CLC: Remember, Honour, and Take Action
June is Indigenous History Month – a time for people across Canada to learn about the history and culture of First Nations, Inuit and Métis peoples and their ongoing fights for justice and reconciliation.
Reconciliation can’t wait
Residential schools were created to erase Indigenous peoples and their culture.
First Nations, Inuit, and Métis kids were taken from their parents and sent to schools where they couldn’t speak their own language, wear their own clothes and sometimes weren’t even called by their own name.
Sever years ago, the Truth and Reconciliation Commission (TRC) released their report after talking to survivors of these schools. It included 94 recommendations that offer a path forward.
Every year the Yellowhead Institute offers an update on where the TRC recommendations stand. Read it here.
Reconciliation is for everyone
The TRC’s Calls to Action aren’t only for government – individuals and organizations have a role to play too. Take time this month to learn more.
Every child matters
A year ago, many Canadians were shocked to learn that the former sites of Residential Schools stood over hundreds of unmarked graves.

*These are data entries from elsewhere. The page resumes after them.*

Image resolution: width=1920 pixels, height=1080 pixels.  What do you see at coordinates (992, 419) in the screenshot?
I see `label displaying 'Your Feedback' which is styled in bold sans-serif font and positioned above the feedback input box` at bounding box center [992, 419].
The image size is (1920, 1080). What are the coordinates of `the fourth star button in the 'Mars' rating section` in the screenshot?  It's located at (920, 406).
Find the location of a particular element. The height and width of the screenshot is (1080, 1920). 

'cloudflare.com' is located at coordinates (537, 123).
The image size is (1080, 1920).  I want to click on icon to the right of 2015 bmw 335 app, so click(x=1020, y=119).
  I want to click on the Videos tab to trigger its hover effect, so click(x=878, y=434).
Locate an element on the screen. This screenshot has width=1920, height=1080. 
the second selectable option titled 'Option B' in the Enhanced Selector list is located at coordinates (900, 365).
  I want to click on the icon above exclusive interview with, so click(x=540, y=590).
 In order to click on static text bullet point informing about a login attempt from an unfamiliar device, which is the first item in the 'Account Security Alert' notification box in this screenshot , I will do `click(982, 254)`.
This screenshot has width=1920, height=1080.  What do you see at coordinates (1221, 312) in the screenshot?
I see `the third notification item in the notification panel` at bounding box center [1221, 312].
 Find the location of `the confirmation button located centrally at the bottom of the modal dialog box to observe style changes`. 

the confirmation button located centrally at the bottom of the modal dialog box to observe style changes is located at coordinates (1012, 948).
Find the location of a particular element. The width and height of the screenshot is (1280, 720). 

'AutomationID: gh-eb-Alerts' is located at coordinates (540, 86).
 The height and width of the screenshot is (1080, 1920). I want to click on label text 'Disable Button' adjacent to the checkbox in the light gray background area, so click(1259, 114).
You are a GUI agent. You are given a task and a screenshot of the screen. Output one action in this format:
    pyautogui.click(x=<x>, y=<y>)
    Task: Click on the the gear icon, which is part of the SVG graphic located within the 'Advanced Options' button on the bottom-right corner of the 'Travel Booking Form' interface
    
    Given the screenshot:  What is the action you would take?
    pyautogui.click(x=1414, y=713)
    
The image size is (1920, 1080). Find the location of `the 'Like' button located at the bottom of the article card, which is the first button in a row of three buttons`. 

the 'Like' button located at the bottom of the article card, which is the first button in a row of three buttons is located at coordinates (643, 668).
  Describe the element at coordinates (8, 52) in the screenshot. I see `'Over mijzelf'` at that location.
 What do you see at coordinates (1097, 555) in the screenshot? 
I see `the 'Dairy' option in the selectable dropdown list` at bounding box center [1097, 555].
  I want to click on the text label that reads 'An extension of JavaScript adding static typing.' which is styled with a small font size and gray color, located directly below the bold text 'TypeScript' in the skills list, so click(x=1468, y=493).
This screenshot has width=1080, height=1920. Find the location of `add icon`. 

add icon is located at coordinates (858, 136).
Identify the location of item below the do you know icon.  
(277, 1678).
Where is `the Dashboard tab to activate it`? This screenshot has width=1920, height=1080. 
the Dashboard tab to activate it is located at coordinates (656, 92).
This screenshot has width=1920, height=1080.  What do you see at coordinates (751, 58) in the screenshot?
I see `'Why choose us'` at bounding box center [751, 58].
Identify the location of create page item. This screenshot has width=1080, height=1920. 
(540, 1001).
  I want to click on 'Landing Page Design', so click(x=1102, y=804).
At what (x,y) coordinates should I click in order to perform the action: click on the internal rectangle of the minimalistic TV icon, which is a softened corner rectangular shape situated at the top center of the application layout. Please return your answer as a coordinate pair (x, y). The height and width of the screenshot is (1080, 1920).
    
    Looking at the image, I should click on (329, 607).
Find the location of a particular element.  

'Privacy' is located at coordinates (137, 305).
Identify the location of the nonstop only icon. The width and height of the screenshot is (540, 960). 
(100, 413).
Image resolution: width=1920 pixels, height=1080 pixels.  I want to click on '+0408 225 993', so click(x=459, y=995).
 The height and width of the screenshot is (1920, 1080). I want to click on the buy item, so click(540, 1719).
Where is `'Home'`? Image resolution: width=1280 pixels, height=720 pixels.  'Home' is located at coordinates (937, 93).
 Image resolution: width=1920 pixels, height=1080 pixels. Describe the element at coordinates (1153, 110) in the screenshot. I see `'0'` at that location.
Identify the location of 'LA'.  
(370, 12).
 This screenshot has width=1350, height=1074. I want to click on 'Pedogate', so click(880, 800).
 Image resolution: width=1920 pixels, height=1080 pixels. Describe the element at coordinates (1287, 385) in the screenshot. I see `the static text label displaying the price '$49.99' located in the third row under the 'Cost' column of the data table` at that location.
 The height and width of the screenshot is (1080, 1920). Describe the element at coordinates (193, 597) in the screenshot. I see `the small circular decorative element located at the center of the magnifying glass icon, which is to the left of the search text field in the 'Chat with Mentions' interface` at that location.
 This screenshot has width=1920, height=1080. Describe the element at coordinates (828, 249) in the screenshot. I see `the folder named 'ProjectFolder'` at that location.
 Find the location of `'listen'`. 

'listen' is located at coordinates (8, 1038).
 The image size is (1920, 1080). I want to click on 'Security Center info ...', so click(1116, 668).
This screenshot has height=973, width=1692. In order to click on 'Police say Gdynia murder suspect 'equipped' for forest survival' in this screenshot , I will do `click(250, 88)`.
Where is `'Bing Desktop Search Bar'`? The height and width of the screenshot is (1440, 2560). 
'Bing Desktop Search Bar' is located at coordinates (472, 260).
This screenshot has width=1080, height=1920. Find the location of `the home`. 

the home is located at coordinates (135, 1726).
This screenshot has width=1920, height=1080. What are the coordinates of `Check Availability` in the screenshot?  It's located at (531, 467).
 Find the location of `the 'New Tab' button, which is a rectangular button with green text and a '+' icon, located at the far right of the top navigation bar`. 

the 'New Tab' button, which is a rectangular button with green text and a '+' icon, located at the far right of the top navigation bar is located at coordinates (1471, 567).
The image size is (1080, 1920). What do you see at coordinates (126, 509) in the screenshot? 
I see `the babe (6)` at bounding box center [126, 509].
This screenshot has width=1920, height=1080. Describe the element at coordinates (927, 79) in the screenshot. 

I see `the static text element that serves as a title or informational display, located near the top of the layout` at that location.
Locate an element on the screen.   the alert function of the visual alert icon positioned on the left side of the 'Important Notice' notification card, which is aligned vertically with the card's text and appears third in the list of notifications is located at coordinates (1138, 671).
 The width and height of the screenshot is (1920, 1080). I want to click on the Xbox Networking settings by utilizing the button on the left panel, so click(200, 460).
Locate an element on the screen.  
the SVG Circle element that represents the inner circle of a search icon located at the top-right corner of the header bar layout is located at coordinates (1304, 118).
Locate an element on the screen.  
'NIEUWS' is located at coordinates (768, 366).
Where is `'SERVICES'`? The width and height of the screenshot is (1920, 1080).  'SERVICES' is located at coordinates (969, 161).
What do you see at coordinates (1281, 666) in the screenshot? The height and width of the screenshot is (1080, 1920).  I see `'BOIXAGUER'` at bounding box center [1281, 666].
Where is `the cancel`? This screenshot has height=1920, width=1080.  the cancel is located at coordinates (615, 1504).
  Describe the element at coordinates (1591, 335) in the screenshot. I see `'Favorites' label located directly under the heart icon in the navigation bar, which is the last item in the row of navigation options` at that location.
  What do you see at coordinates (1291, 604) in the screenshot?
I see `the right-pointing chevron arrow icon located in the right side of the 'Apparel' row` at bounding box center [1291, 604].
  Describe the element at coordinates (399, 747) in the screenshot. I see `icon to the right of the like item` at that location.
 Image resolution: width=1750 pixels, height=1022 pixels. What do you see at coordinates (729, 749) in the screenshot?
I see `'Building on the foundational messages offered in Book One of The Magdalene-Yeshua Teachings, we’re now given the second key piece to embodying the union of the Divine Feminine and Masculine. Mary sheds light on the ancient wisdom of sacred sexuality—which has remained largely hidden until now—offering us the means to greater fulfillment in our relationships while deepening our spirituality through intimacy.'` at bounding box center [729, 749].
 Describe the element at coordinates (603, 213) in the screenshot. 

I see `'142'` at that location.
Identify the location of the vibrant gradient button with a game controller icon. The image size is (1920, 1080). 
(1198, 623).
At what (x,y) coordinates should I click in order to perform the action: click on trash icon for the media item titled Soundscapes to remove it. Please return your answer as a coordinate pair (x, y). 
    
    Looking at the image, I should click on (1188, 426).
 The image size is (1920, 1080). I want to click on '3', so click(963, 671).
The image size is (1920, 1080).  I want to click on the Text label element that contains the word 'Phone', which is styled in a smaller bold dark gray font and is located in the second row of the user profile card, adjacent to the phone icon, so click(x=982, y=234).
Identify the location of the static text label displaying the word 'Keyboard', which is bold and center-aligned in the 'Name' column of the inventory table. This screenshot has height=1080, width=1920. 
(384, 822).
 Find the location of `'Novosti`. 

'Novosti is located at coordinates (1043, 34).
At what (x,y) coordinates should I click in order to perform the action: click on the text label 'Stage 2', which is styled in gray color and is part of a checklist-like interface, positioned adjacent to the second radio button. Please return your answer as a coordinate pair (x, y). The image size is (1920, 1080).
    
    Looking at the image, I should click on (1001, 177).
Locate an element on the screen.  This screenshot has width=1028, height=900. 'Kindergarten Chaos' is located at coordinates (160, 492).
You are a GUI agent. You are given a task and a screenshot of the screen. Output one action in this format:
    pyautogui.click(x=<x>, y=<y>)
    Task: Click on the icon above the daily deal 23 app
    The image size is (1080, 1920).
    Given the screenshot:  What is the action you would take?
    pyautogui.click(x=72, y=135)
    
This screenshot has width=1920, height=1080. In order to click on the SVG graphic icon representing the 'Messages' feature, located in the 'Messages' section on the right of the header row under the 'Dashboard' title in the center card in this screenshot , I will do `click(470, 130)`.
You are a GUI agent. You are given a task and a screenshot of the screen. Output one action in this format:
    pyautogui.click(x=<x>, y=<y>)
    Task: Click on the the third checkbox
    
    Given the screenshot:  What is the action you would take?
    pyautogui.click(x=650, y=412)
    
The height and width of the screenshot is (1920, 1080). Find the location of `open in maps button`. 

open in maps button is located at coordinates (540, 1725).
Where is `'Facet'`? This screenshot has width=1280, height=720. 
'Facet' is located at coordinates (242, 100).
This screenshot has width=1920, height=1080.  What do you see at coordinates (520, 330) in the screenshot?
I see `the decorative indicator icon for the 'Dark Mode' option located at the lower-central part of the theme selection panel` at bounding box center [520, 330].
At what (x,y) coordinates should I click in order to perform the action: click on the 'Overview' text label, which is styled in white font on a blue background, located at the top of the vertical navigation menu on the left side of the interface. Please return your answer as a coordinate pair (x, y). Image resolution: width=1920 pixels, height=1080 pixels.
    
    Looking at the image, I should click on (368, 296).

It should have come as no surprise that children died at these schools, of disease, malnutrition, mistreatment and neglect.
That National Centre for Truth and Reconciliation has a memorial wall you can visit to see the names of those children they’ve been able to put names to.
It doesn’t end there.
First Nations, Inuit and Métis kids today still face higher risk of being taken away from their families, higher risk of suicide, and worse.